To summarize activity for each external contributor, we'll now combine all the ingredients we've seen so far. 

<Terminal mode="light">
  <TerminalCommand>
    {`
with committers as (
  select distinct
    g.repository_full_name,
    g.author_login
  from
    github_commit g
  where
    g.repository_full_name = 'turbot/steampipe-plugin-aws'
),
users_in_excluded_orgs as (
  select
    g.name,
    g.login,
    jsonb_array_elements_text(g.member_logins) as member_login
  from
    github_my_organization g
  where
    g.login = any(array['turbotio','turbot'])
),
external_contributors as (
  select
    c.repository_full_name,
    c.author_login
  from 
    committers c
  where not exists (
    select 
      c.author_login
    from 
      users_in_excluded_orgs u
    where
      c.author_login = u.member_login
  )
),
commits as (
  select
    g.repository_full_name,
    g.author_login,
    count(*) as commits
  from 
    github_commit g
  join
    external_contributors  e
  on 
    g.repository_full_name = e.repository_full_name
    and g.author_login = e.author_login
  group by 
    g.repository_full_name, g.author_login
),
issues as (
  select
    g.repository_full_name,
    g.author_login,
    count(*) as issues
  from 
    github_issue g
  join 
    external_contributors  e
  on 
    g.repository_full_name = e.repository_full_name
    and g.author_login = e.author_login
  group by 
    g.repository_full_name, g.author_login
)
select
  c.repository_full_name,
  c.author_login,
  c.commits,
  i.issues
from
  commits c
left join
  issues i
on 
  c.repository_full_name = i.repository_full_name
  and c.author_login = i.author_login
order by
  lower(c.author_login);
`}
  </TerminalCommand>
  <TerminalResult>
{`
    repository_full_name     |  author_login   | commits | issues 
-----------------------------+-----------------+---------+--------
 turbot/steampipe-plugin-aws | davidhammturner |       1 |        
 turbot/steampipe-plugin-aws | fitchtravis     |       1 |      1 
 turbot/steampipe-plugin-aws | gazoakley       |       3 |        
 turbot/steampipe-plugin-aws | jackdelab       |       1 |      3 
 turbot/steampipe-plugin-aws | jzendle         |       1 |      1 
 turbot/steampipe-plugin-aws | kpapagno        |       1 |      1 
 turbot/steampipe-plugin-aws | RyanJarv        |       1 |      1 
 turbot/steampipe-plugin-aws | sankeyraut      |       1 |      4 
 turbot/steampipe-plugin-aws | Tucker-Eric     |       1 |
`}
  </TerminalResult>
</Terminal>

<br />

It's nice to see this data at a glance! Next, of course, we'll want to project the view across all the repos to which external contributors have filed issues or made commits. That'll make it easier to find and thank *davidhammturner*, *fitchtravis*, *gazoakley*, and everyone else who's contributed to Steampipe. When repeat contributors show up we'll immediately know their prior context, and we'll be able to extend a special welcome to new folks. 
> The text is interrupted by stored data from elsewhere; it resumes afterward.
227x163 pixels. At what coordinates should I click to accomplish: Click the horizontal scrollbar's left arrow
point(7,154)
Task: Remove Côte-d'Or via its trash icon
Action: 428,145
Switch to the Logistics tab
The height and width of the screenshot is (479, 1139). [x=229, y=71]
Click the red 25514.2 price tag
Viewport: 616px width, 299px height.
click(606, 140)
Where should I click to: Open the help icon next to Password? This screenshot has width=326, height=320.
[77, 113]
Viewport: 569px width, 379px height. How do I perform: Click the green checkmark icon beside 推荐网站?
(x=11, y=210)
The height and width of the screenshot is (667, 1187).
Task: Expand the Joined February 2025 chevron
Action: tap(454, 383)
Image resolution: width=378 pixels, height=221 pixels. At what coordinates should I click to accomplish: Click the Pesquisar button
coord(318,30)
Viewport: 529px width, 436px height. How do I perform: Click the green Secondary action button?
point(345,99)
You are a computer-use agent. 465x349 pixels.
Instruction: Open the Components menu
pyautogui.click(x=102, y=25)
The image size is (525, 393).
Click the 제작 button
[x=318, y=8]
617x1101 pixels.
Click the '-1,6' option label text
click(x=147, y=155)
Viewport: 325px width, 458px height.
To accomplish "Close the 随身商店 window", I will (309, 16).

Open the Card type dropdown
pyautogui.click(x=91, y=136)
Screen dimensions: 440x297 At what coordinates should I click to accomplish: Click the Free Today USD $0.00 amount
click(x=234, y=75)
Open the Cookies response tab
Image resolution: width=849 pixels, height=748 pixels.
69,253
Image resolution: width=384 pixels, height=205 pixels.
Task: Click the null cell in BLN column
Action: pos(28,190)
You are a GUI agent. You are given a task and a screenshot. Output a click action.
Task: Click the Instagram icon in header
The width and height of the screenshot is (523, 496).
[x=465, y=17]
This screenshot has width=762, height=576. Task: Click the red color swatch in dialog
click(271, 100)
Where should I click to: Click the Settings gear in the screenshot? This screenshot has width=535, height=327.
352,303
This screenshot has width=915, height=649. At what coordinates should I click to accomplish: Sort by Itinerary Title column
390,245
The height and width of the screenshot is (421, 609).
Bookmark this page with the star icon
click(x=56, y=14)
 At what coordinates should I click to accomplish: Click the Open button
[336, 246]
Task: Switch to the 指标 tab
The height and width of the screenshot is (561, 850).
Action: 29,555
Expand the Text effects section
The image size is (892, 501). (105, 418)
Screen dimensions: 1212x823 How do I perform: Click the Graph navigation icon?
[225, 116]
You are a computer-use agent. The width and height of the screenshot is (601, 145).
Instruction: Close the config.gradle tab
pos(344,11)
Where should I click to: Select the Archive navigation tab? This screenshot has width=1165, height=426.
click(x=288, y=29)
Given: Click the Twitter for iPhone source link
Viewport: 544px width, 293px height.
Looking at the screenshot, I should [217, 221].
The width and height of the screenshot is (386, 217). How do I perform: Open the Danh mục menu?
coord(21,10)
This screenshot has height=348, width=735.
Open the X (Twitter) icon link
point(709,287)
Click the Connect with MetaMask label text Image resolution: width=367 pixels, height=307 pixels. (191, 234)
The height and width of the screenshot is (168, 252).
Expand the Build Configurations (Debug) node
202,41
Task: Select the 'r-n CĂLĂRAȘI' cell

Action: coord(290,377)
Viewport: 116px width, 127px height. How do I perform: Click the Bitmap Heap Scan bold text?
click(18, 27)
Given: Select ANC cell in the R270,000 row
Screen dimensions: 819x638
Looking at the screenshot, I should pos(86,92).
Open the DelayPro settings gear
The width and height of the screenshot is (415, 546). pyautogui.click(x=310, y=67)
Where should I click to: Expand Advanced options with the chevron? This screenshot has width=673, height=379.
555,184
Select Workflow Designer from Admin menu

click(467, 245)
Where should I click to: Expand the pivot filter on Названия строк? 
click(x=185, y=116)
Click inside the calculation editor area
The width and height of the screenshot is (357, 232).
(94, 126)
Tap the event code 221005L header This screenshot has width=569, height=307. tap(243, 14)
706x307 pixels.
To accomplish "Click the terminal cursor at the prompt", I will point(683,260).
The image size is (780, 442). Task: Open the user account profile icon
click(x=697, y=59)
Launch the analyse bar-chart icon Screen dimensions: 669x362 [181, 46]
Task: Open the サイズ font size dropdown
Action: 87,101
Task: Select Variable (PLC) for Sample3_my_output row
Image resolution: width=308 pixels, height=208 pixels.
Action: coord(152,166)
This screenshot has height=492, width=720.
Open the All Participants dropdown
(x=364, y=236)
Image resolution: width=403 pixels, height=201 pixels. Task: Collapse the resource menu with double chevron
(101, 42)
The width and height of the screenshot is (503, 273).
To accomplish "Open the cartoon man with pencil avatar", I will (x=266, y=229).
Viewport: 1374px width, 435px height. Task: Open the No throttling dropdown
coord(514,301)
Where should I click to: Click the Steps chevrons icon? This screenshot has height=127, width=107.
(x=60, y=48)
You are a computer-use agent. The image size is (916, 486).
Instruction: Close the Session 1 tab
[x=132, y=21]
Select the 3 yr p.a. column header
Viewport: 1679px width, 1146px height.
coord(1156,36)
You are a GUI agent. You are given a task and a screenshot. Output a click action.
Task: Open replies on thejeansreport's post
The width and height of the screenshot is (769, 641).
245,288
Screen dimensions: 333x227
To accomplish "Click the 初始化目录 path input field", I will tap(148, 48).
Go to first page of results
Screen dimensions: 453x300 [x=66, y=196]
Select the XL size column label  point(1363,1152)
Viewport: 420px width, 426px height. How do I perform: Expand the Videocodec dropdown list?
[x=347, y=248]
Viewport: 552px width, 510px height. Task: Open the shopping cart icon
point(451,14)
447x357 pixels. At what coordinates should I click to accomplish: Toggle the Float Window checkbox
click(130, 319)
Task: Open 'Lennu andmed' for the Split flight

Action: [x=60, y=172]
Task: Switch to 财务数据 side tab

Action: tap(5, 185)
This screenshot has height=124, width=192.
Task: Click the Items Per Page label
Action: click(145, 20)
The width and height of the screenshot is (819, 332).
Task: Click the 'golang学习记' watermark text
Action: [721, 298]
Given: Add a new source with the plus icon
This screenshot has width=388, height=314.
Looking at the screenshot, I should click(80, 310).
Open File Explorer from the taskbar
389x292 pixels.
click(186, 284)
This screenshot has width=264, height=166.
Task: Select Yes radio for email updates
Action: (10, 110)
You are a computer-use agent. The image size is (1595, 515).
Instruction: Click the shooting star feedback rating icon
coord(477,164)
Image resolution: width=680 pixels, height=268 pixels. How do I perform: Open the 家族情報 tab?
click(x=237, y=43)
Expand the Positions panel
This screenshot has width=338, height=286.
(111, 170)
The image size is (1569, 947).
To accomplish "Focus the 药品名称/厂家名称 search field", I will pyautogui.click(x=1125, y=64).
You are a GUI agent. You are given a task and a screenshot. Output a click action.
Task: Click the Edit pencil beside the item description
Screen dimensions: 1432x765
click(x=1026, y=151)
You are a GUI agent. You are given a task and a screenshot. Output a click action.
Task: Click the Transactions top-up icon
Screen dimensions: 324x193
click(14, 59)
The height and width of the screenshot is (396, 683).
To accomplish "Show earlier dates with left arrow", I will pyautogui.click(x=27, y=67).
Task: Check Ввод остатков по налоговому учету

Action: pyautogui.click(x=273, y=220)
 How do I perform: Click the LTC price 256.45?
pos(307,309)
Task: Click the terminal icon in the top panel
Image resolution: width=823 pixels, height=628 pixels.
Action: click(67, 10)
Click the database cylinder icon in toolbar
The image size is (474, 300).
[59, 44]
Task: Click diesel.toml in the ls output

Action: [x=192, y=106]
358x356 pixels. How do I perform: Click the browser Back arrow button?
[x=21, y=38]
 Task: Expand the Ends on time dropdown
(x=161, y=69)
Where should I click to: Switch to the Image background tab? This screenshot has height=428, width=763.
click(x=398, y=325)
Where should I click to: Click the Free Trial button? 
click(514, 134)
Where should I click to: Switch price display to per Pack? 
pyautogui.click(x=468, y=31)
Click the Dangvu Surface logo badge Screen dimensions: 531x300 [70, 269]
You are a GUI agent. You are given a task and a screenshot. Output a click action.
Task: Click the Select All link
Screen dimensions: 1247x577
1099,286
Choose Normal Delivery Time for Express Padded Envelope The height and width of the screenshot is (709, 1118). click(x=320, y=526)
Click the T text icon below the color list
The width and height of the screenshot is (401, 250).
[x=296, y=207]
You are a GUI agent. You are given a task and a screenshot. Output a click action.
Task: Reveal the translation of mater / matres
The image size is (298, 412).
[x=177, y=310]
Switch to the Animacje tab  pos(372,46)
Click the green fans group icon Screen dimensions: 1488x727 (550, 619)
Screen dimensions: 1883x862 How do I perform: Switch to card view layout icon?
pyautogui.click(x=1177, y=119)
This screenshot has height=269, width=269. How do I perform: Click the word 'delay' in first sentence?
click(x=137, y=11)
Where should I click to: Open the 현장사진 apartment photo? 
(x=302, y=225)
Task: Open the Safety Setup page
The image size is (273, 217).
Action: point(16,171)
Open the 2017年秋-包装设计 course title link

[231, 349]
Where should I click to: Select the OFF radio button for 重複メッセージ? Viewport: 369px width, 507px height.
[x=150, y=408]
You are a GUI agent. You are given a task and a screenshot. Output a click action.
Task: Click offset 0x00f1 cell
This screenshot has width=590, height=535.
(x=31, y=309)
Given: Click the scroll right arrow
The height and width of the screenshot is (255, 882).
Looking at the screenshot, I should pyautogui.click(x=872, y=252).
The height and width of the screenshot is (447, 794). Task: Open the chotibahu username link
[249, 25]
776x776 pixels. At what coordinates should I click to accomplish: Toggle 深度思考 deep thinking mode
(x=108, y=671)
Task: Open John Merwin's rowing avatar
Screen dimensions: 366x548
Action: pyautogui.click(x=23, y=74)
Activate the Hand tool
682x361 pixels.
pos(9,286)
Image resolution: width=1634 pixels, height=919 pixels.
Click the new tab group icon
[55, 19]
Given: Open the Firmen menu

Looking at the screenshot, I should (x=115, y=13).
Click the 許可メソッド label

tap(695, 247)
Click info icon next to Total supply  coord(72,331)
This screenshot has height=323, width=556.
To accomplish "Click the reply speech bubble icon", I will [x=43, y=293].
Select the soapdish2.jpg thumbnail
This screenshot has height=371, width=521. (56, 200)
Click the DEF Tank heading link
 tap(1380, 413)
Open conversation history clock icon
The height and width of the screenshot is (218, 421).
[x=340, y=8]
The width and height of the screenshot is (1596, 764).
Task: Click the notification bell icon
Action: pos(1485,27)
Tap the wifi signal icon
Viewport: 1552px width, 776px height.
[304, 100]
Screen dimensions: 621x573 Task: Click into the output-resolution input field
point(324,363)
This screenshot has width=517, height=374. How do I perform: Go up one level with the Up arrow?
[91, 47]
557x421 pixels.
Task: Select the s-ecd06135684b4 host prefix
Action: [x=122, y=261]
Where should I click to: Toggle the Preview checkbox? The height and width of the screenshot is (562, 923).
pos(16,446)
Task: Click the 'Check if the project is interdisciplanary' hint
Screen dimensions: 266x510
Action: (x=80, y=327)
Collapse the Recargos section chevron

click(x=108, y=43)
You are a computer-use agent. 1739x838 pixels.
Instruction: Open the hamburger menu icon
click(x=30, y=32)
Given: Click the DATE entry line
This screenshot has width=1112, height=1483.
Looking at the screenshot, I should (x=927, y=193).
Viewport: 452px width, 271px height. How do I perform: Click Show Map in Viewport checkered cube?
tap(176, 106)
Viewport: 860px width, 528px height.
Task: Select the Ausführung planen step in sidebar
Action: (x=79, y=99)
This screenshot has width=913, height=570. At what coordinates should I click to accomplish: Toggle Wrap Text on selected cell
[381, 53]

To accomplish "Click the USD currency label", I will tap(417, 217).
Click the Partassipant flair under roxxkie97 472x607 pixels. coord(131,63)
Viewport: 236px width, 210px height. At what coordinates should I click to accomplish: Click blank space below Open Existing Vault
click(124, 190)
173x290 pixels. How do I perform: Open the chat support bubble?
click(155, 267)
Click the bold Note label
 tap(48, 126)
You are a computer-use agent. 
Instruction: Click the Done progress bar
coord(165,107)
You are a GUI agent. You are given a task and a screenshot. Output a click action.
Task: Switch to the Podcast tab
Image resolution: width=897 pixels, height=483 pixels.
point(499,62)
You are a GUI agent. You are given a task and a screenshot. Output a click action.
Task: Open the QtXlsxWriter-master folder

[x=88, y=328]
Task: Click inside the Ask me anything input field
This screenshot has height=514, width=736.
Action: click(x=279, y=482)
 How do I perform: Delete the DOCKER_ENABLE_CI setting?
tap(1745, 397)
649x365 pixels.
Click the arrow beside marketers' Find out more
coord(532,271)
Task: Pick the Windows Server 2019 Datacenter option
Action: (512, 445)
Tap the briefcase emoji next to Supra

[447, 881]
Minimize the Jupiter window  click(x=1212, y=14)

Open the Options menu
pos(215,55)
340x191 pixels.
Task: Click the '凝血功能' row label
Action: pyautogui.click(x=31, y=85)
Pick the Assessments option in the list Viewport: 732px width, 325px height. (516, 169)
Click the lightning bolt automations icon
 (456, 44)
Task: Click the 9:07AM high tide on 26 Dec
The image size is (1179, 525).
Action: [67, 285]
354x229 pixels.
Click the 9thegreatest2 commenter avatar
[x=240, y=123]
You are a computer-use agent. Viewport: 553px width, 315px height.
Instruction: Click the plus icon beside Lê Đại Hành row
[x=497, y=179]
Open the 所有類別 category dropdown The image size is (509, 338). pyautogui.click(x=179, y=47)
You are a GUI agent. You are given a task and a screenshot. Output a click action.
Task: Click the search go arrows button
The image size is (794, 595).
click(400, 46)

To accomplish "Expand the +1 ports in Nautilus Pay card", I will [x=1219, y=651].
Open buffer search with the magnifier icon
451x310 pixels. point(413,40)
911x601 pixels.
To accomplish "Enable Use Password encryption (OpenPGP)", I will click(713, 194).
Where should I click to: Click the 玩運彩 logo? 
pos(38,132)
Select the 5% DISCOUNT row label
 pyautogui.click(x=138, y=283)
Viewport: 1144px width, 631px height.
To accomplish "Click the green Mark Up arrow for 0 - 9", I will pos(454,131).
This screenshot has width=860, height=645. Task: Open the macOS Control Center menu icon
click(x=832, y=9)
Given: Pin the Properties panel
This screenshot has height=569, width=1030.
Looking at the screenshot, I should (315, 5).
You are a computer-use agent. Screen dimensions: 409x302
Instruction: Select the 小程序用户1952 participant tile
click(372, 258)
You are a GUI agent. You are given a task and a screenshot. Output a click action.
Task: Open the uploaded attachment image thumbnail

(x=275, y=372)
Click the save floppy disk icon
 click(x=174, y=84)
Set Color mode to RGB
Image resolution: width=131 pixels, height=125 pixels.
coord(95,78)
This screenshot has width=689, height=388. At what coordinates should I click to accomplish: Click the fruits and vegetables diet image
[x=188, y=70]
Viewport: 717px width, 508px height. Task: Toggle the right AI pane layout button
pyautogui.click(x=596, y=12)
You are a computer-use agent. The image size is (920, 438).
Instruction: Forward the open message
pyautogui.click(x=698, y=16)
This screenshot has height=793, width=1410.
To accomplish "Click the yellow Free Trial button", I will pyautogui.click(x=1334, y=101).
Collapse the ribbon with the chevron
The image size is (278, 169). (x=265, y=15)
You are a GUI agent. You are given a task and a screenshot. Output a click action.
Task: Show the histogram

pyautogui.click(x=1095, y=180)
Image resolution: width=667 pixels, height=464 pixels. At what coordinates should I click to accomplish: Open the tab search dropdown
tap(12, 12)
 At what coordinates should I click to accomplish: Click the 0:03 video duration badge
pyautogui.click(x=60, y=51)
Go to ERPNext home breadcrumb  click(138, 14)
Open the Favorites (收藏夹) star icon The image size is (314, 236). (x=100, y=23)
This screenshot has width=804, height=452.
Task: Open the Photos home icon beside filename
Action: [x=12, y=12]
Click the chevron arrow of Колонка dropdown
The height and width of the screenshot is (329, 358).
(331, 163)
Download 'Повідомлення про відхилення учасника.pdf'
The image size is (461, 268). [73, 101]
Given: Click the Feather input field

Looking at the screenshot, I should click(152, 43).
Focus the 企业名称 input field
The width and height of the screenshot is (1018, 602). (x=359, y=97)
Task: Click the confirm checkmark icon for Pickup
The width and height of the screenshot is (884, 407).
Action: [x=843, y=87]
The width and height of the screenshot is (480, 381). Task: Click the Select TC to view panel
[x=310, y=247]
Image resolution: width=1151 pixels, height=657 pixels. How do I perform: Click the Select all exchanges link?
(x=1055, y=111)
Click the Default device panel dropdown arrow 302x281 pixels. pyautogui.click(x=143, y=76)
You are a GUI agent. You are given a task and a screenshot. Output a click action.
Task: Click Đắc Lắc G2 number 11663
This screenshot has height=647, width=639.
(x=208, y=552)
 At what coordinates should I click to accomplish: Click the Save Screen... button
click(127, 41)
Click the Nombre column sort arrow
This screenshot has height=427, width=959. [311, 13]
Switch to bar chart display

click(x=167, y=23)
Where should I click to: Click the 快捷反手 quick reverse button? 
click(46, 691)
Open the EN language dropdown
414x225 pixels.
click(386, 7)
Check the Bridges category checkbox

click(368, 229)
The code behind this concise view is, admittedly, not so easy to see at a glance. In Postgres there are good ways to  improve the readability of a long query. We've seen an example of using a view to encapsulate a live query. There are also materialized views that cache slow queries to disk for immediate recall. And you can write functions to augment the chunking power that CTEs deliver. If you write a lot of SQL for use in Steampipe, you'll be able to achieve a high standard of readibility and modularity. But that's a topic for another post.

## The bottom line

You can use Steampipe's GitHub plugin to build compelling views of activity in your open source project, and you can use that information to showcase and connect with your contributors. Try these recipes for yourself, and let us know what you discover!